2. 年金支給が60万円の人、本当にいるの?

ここからは受給額別の受給者数を確認していきましょう。

なお、国民年金は満額でも月額6万8000円なので、ここでは厚生年金のみを参照しています。

厚生年金の月額と受給権者数一覧

年金受給額別の受給者数

出所:厚生労働省「令和4年度 厚生年金保険・国民年金事業の概況」

厚生年金を月額30万円以上受給している人は全体の約0.08%、具体的には1万2490人にとどまっています。

内訳を見ると、男性は1万2164人で約0.11%、女性は326人でわずか約0.001%です。

このわずかな割合の中に「約60万円」という高額な年金を受け取る人が存在するのでしょうか。

次章に続きます。

3. なぜ60万円もの年金が支給されるのか

結論から申し上げますと、年金支給日に約60万円を支給される人は確かに存在します。というのも、年金は2ヶ月分がまとめて偶数月に支給されるためです。

具体的には、厚生年金や国民年金の受給者には、毎月ではなく、年に6回、偶数月の15日(※)に支給が行われます。

したがって、月額30万円を受給している人の場合、年金支給日には2ヶ月分である60万円が一度に支給されることになります。

現代シニアにおいては、偶数月に支給される2ヶ月分の年金をうまく管理し、不足が生じないようにする必要があります。

特に、次回支給日までの生活費や突発的な出費を考慮して予算を組むことが重要です。

たとえば、次回の支給日は6月14日(金)となります。この日には4月と5月分の年金がまとめて支給されるため、次の支給日である8月15日までの生活費を計画的に管理することが重要です。

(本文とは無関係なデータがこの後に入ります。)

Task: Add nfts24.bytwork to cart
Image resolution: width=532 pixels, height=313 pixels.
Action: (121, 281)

また、支給日が土日や祝日にあたる場合は、直前の平日に支給が行われる点も注意が必要です。

このため、受給者は支給日がいつになるかを把握し、家計管理の計画に役立てることが大切です。

年金支給日にまとまった額が振り込まれるため、一見すると大金が振り込まれたように感じられますが、実際には次の支給日までの生活費をカバーするためのものであることを理解しておきましょう。

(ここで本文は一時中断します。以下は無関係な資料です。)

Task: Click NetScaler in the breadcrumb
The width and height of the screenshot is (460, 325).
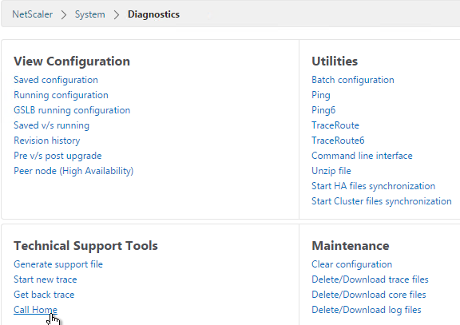Action: (32, 14)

計画的に支出を管理し、予期せぬ出費に備えるための緊急予備費を確保することも大切ですね。

年金は老後の重要な生活資金源であり、適切に管理することで安定した生活を維持することができます。

年金受給者は、支給タイミングと金額を把握し、計画的な家計管理を行うことで、安心して生活を送ることができるでしょう。